University of Saskatchewan (USask) researchers have developed a new method of killing brain cancer cells while preserving the delicate tissue around it. The technique also has a remarkable side-benefit: making chemotherapy treatment of brain cancer suddenly possible.

The technique involves placing long needles through the skull and sending pulses of electrical current into a glioblastoma tumour—the pernicious variety of brain cancer that caused Tragically Hip frontman Gord Downie’s death.

“A safer and more effective cancer treatment may be clinically possible,” said Dr. Mike Moser (MD), USask College of Medicine general surgery researcher and co-author of a study published recently in the Journal of Biomechanical Engineering.

“Patients with brain tumours may now have another option for local treatment that does not involve opening the skull, and does not involve heat or radiation.”

The USask-led research team created 3D models of cells to test which treatment protocols of electrical current—called irreversible electroporation (IRE or NanoKnife) and high-frequency irreversible electroporation (H-FIRE)—can destroy glioblastoma cells while minimizing the risk to surrounding tissues and blood vessels.

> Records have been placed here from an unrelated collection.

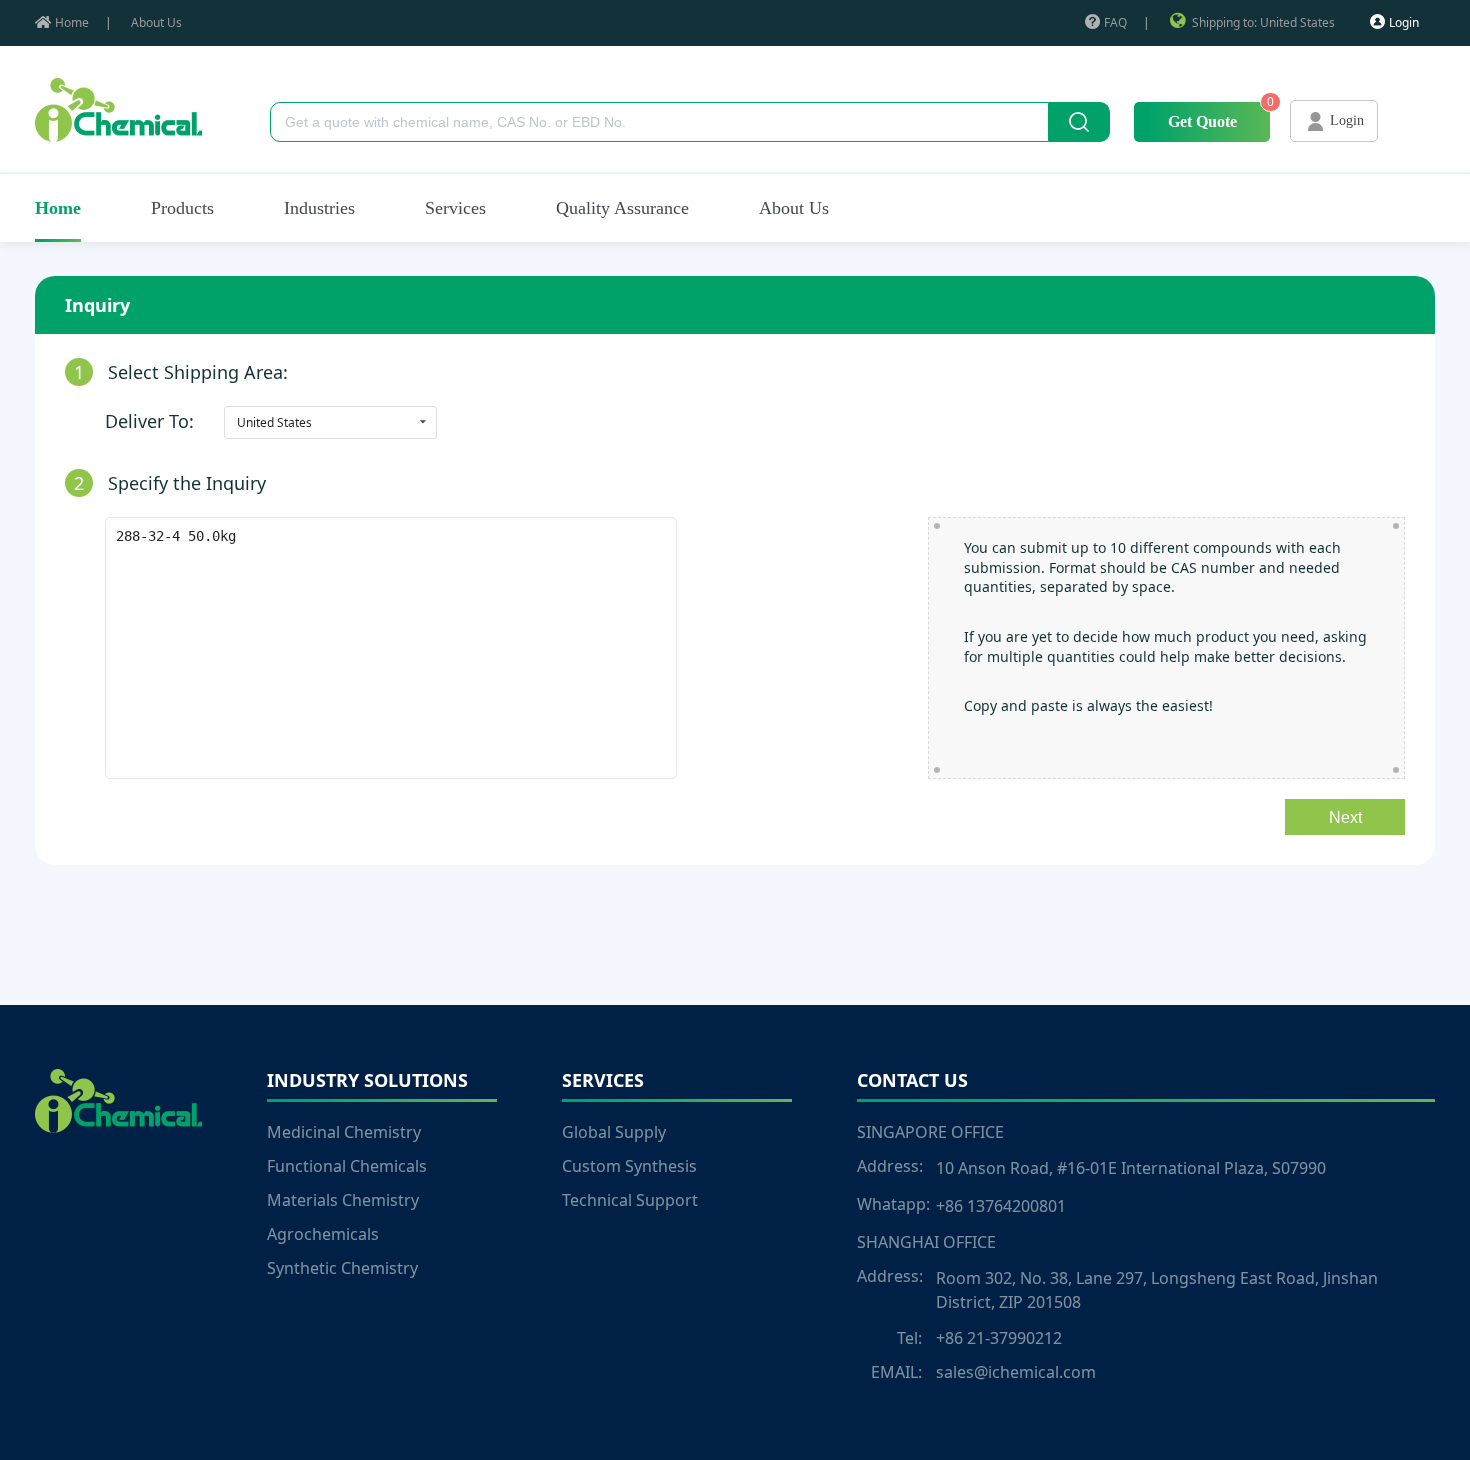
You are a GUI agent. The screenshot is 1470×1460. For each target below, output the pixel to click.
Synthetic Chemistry (342, 1268)
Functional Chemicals (347, 1166)
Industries (319, 208)
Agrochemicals (323, 1234)
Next (1345, 817)
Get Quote (1202, 121)
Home (72, 22)
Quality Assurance (622, 208)
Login (1404, 22)
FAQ (1115, 22)
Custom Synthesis (629, 1166)
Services (455, 208)
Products (182, 208)
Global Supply (614, 1132)
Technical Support (630, 1200)
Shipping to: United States (1263, 22)
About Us (156, 22)
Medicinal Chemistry (344, 1132)
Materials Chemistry (343, 1200)
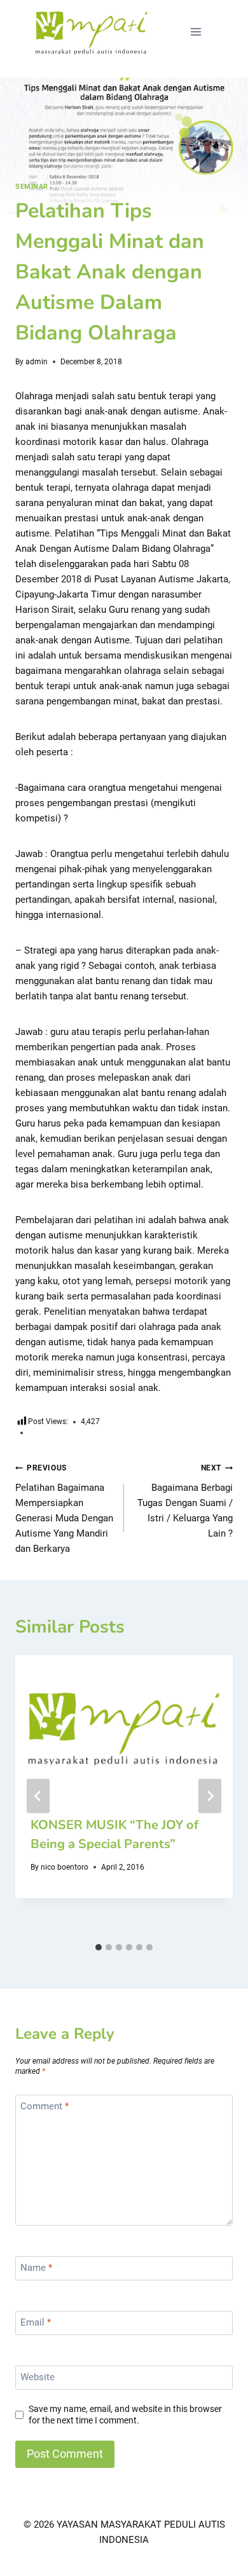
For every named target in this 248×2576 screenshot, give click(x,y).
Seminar (31, 186)
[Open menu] (195, 31)
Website (37, 2377)
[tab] (98, 1947)
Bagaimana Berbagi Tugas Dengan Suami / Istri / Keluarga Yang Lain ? (185, 1501)
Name (36, 2267)
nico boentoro (64, 1867)
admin (36, 361)
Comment (44, 2106)
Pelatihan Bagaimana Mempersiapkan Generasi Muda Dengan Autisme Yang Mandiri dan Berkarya (64, 1508)
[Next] (209, 1796)
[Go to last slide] (38, 1796)
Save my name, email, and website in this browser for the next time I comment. (125, 2414)
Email (35, 2322)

Glioblastoma, the most aggressive and deadly form of brain cancer, affects one in 25,000 Canadians, and only six per cent of those with the cancer currently survive longer than five years after diagnosis.

The technique relies on how glioblastoma cells respond to the electrical current. The researchers discovered tumour cells can be killed with a smaller electrical field than would kill surrounding healthy tissues.

They also discovered that this technique temporarily disrupts the blood-brain-barrier—the semi-permeable membrane that allows only tiny molecules to pass from the blood into the brain.

“The blood-brain barrier prevents many treatment drugs from getting to the tumour,” said USask biomedical engineering researcher Dr. Chris Zhang (PhD), co-author on the study. “We’ve shown that our technique can also help to open this barrier, so the brain is better able to receive other treatments—like chemotherapy or drugs that help increase the immune response—and help the patient fight the tumour in a systematic manner.”

The team also involved USask doctoral student Lujia Ding, and post-doctoral fellow Dr. Zheng Feng (PhD), as well as researchers from China’s Fudan University and Shanghai University. The project is part of an extended collaboration with Dr. Bing Zhang (PhD), a former USask doctoral student of Moser and Zhang.

The research was funded by CREATE and Discovery Grants from Canada’s Natural Sciences and Engineering Research Council, a grant from the Royal University Hospital Foundation, and a grant from National Natural Science Foundation of China to Dr. Bing Zhang and his team.

The next step in the research is to develop a combined method of tumour removal and immunotherapy using their H-FIRE technique.